Thursday, January 21, 2016

LAWRENCE — Yesterday, scientists at the California Institute of Technology announced the possible detection of a ninth planet orbiting the Sun. According to the Caltech researchers, Konstantin Batygin and Mike Brown, indirect detection suggests “Planet Nine” orbits about 20 times farther from the Sun than Neptune. The planet has yet to be confirmed via direct visual observation.

Bruce Twarog, professor of physics and astronomy at the University of Kansas, is available to speak to the media about the announcement.

"Based primarily upon the analysis of the shape, orientation and inclination of the orbits of six trans-Neptunian objects (TNOs), two astronomers at Caltech, building upon a previous study in 2014, have concluded that the improbable orbital alignments of the six TNOs can best be explained as the gravitational side effect of a long-term interaction with a previously unknown planet approximately 10 times the mass of Earth orbiting the sun on a highly noncircular orbit,” Twarog said.  

The KU astronomer said the proposed new planet acts like a shepherd, preventing the orbital alignment of the six TNOs from dispersing over time.

# DIRECTIVE
Resume the news release about the possible detection of a ninth planet, picking up right after its last sentence.

# RAW DATA

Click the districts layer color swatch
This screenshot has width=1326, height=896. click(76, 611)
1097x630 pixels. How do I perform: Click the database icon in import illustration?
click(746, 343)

# RIGHT ANSWER
“While, like Neptune, the existence of the supposed planet is inferred via its gravitational influence on other solar system objects, unlike Neptune, the predicted orbit of the planet and its current location within that orbit are poorly defined, making it certain that if this claim is confirmed, it will come about the old-fashioned way, through an extensive search for moving objects on deep exposures of the night sky obtained with large telescopes,” he said. “What the study provides for the first time in decades is a physical reason to believe that there may actually be a planetary needle in the stellar haystack.”

Twarog’s research centers on observational astronomy and astrophysics. He concentrates on the application of precision photometry with intermediate-bandwidth optical filters to understand stellar and galactic evolution.